Come suggerisce Jeff Bezos, per comprendere la durabilità del nostro business dovremmo sempre chiederci cosa non cambierà invece di cosa cambierà. La domanda, qui, potrebbe essere: “Tra vent’anni il cliente vorrà ancora un’ampia scelta o accetterà, al contrario, di comprare solo 2.500/3.000 referenze (assortimento discount)?“
Se la risposta è che la scelta sarà sempre determinante, significa che la premessa di business del supermercato rimane valida nel tempo, e che la PL può essere semplicemente usata come strumento a servizio dei clienti di tale modello commerciale per offrire scelta di qualità e competitività (i due elementi cardine della premessa di business).
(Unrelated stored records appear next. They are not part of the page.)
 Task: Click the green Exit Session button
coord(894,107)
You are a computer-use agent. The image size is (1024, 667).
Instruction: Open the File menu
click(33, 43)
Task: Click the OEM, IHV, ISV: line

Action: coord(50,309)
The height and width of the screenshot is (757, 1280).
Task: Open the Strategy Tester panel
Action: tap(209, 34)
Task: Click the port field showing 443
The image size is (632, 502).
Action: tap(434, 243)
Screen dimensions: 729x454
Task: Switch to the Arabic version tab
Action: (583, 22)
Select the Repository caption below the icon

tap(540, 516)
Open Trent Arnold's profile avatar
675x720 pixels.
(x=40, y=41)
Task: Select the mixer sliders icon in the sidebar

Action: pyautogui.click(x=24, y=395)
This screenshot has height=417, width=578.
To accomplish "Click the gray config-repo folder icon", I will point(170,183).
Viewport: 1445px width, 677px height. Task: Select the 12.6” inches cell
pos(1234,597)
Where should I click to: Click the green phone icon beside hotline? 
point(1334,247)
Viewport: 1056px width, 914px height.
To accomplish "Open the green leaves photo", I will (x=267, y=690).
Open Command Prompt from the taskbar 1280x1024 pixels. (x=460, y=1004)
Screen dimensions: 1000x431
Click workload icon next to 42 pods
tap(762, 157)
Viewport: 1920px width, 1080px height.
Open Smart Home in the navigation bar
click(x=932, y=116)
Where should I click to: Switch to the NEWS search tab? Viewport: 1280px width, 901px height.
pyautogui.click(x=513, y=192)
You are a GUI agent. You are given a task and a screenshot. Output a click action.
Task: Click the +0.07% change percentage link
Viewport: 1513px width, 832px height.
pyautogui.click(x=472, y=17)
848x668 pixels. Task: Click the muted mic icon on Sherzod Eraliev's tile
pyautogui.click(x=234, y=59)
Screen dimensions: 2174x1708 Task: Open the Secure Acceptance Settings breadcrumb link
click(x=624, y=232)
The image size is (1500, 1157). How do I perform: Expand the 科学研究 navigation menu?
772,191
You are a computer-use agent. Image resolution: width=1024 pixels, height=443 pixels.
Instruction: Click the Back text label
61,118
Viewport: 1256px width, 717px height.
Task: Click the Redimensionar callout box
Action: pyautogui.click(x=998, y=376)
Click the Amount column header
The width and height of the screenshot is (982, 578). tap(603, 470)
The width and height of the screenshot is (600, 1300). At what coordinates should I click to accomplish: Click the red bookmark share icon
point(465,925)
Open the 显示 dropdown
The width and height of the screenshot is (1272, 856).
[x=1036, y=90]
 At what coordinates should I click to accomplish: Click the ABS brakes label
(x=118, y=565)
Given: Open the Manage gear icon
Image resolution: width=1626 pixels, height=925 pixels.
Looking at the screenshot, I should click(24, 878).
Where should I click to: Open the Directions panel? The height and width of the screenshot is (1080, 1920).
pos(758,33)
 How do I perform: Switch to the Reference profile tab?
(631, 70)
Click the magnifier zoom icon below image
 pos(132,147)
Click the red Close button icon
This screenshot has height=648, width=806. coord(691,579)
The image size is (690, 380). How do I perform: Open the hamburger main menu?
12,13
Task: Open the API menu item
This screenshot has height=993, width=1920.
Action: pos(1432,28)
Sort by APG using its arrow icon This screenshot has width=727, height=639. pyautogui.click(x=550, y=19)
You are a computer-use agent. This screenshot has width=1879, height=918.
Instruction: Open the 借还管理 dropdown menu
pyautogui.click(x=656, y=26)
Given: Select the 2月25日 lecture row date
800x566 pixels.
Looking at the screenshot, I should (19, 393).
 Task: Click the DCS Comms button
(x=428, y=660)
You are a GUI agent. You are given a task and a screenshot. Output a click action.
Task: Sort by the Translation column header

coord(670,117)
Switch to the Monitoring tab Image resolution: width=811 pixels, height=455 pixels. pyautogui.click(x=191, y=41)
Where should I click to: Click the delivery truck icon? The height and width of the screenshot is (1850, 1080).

Il suggerimento è, dunque, quello di non concentrarsi necessariamente sulla quota MDD ma piuttosto sull’offrire al cliente ciò che si aspetta dal “modello supermercato“. Riassumendo, l’MDD rappresenta un mezzo, non lo scopo.
Ovviamente, l’avanzare dei discount ha posto sempre maggiore stress sui prezzi delle commodities, che i supermercati sono stati costretti ad abbassare per non creare un gap troppo grande tra i loro prezzi e quelli del formato di convenienza.
Come si comportano Esselunga e Coop e perché differiscono da Selex?
Stabilito che l’MDD è utile al fine di 1) rendere l’assortimento più competitivo per il cliente (vessato da una situazione economica stagnante e dalla recente inflazione), 2) conquistare quote di mercato in merceologie a bassa fidelizzazione verso l’IDM e 3) fidelizzare la clientela con prodotti che meritano, è anche vero che “tappezzare” il punto vendita di MDD senza un criterio grafico idoneo rischia di trasformare i supermercati in monotoni showroom di prodotti a marchio insegna.
Vediamo come si muove Esselunga:
A differenza dei discount che, tendenzialmente, inseriscono solo sul retro del prodotto il marchio insegna, qui il logo “Esselunga” è ben visibile sul fronte del prodotto. Nonostante ciò, però, ogni prodotto presenta una grafica caratteristica ed evocativa, tipica della merceologia che rappresenta. Non viene, dunque, utilizzato uno stile standard, indipendente dal tipo di referenza e dalla linea prodotto di competenza. Se togliamo il marchio “Esselunga” dal burro, ad esempio, potrebbe tranquillamente trattarsi di un articolo venduto da un piccolo burrificio delle Alpi. Lo stesso vale per la linea “equilibrio“, dotata di elementi caratterizzanti dedicati al mondo del gluten free.
Anche Coop è passata dai famosi prodotti blu e rossi, tutti graficamente molto simili, ad uno stile che prevede sempre la valorizzazione dell’insegna, dando però risalto alle caratteristiche distintive dei singoli articoli e delle diverse linee.
Le singole linee prodotto si fanno marchio e l’insegna rimane in modo più discreto anche se sempre sul fronte del packaging.
Selex, invece, presenta spesso dei pack con uno stile che, generalmente, si mantiene uniforme saltando da una categoria merceologica all’altra, risultando monotono e meno accattivante. Vediamo alcuni esempi:
Ho visto alcuni articoli Selex con una grafica rinnovata recentemente ma, in un contesto in cui i prodotti MDD aumentano, è importante domandarsi se si stanno valorizzando abbastanza i singoli packaging al fine di non far apparire al consumatore i prodotti a marchio come una versione più cheap di quelli offerti dall’IDM.
Entrando in Esselunga, per molto tempo, ho avuto l’impressione che il prodotto a marchio fosse meno presente che altrove. La verità è semplice: Esselunga li camuffa bene, facendone risaltare le caratteristiche peculiari ed evitando di creare un’omogeneità grafica forzata tra referenze e linee differenti.